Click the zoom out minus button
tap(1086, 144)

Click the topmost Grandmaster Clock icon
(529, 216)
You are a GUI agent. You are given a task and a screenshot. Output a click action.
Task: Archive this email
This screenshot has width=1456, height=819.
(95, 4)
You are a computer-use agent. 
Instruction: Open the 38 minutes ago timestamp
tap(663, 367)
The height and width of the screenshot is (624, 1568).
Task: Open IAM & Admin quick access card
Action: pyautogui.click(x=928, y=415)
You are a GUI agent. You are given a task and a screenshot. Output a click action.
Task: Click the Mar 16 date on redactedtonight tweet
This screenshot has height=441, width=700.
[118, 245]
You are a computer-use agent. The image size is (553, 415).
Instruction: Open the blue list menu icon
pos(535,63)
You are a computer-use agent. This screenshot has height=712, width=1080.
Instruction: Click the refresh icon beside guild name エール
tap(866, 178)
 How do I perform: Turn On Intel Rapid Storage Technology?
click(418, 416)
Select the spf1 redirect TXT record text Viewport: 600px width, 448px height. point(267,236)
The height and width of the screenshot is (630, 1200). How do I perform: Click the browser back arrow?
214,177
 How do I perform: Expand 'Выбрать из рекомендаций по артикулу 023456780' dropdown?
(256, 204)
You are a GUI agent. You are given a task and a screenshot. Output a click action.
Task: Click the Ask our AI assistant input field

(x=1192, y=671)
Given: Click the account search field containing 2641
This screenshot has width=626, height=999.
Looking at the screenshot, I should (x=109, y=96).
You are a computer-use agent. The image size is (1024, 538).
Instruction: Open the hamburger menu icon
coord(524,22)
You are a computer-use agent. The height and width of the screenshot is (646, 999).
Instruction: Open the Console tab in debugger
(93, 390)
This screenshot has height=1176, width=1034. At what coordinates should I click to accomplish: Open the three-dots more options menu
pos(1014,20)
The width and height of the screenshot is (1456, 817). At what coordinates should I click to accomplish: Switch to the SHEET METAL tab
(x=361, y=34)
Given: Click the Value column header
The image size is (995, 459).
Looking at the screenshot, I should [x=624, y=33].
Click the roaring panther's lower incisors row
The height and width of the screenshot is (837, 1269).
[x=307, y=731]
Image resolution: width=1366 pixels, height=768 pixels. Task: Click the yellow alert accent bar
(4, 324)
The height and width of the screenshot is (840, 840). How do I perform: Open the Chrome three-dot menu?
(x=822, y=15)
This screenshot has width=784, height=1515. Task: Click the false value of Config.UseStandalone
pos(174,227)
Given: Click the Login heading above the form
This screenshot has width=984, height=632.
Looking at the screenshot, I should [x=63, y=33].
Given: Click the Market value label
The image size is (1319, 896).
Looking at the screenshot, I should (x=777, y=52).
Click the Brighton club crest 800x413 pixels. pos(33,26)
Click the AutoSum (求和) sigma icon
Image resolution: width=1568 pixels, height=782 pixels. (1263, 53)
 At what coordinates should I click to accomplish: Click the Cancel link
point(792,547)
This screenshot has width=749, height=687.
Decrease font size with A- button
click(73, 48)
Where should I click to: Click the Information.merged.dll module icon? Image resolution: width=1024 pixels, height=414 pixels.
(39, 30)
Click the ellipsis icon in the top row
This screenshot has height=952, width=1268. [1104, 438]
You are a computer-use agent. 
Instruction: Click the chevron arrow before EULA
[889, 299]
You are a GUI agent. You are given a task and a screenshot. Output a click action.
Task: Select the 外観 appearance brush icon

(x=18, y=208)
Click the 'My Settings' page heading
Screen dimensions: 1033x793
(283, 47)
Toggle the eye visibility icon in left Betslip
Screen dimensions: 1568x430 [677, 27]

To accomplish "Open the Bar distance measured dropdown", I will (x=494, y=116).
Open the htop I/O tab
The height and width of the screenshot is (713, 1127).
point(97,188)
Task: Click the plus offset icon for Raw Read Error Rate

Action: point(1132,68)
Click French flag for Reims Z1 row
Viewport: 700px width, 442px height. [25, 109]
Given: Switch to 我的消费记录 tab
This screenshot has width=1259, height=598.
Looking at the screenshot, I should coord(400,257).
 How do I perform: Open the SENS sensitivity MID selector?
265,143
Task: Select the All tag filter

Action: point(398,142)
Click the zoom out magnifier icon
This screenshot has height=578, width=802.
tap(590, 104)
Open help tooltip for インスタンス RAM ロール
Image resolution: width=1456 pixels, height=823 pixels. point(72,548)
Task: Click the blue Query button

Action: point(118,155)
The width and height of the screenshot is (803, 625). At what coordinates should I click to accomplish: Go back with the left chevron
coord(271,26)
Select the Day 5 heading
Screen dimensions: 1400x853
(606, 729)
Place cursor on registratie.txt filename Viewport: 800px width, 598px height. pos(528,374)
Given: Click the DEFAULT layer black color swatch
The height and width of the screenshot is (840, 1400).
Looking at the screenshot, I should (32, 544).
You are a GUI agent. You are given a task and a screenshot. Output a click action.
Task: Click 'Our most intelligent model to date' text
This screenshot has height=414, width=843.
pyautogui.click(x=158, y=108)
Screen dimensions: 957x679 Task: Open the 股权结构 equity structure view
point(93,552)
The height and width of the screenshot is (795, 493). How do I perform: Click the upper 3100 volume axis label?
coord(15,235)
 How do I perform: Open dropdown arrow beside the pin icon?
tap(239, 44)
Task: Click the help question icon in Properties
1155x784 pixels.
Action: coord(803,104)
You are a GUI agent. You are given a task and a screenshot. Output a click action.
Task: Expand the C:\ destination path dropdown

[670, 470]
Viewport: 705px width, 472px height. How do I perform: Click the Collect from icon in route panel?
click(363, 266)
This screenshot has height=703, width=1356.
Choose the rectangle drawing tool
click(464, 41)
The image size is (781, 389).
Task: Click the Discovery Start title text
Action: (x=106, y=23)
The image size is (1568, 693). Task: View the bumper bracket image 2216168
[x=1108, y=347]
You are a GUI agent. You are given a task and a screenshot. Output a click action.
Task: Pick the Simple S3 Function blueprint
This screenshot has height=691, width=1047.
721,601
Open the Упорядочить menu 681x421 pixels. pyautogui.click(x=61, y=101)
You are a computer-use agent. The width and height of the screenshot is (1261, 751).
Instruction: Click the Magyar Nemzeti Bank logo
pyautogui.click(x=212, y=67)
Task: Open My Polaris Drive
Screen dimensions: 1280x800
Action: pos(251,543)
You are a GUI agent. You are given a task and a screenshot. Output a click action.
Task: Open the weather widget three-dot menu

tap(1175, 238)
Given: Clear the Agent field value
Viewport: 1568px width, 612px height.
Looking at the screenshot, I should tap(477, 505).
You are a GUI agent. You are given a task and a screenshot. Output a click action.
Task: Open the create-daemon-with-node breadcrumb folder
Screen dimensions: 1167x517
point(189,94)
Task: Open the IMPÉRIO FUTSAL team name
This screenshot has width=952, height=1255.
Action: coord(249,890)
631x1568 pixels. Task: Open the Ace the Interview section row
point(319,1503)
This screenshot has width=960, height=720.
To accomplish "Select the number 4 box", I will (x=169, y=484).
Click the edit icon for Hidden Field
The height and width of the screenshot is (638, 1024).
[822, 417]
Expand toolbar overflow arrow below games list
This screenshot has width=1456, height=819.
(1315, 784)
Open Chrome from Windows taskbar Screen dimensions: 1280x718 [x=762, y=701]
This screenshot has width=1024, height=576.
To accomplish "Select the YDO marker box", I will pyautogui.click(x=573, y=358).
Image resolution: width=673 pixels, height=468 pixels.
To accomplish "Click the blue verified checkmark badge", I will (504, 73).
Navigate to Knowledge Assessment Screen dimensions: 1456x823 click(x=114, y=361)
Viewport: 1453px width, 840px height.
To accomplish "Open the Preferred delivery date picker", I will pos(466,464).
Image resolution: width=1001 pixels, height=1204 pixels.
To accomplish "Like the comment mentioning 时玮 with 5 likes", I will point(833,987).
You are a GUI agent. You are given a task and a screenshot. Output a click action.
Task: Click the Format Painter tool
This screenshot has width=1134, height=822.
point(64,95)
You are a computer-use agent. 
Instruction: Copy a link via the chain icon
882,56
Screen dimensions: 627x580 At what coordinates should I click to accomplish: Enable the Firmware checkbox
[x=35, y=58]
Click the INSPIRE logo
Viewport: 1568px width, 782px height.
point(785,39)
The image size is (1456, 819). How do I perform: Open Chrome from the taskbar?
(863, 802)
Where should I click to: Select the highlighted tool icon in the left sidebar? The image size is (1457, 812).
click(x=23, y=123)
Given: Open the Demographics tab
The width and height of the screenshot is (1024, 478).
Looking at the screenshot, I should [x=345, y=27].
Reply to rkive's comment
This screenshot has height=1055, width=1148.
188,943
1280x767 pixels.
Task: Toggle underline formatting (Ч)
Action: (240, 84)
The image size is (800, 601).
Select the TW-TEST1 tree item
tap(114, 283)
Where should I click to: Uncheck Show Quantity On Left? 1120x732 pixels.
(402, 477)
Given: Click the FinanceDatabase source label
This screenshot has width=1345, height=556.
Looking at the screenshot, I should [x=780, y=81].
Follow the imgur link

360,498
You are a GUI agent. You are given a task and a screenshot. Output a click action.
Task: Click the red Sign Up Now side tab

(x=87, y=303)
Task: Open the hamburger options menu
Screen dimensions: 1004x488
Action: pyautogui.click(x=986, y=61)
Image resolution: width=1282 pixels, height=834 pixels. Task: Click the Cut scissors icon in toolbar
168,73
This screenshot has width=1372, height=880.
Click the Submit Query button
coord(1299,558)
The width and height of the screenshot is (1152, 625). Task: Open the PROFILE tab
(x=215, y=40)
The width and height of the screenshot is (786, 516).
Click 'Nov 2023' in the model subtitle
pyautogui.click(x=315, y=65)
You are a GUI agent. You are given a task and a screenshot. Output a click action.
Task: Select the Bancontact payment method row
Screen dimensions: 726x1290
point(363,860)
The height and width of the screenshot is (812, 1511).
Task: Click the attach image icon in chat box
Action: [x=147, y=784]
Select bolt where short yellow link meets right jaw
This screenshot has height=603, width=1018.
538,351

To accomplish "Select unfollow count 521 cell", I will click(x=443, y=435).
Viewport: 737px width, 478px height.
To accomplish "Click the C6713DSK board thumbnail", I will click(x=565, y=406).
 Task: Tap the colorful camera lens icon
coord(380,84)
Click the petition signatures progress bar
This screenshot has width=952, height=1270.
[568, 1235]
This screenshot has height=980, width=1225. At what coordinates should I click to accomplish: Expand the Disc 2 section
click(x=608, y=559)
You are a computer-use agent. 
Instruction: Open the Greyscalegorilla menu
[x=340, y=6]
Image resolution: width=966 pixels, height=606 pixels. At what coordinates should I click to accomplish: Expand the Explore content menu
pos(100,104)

-----

Can you render the stretch from the line containing "The height and width of the screenshot is (840, 840)." through the line containing "pos(174,227)" as a Markdown table with columns Row and Line, skipping any blank lines?

- Written solution:
| Row | Line |
|---|---|
| 1 | The height and width of the screenshot is (840, 840). How do I perform: Open the Chrome three-dot menu? |
| 2 | (x=822, y=15) |
| 3 | This screenshot has width=784, height=1515. Task: Click the false value of Config.UseStandalone |
| 4 | pos(174,227) |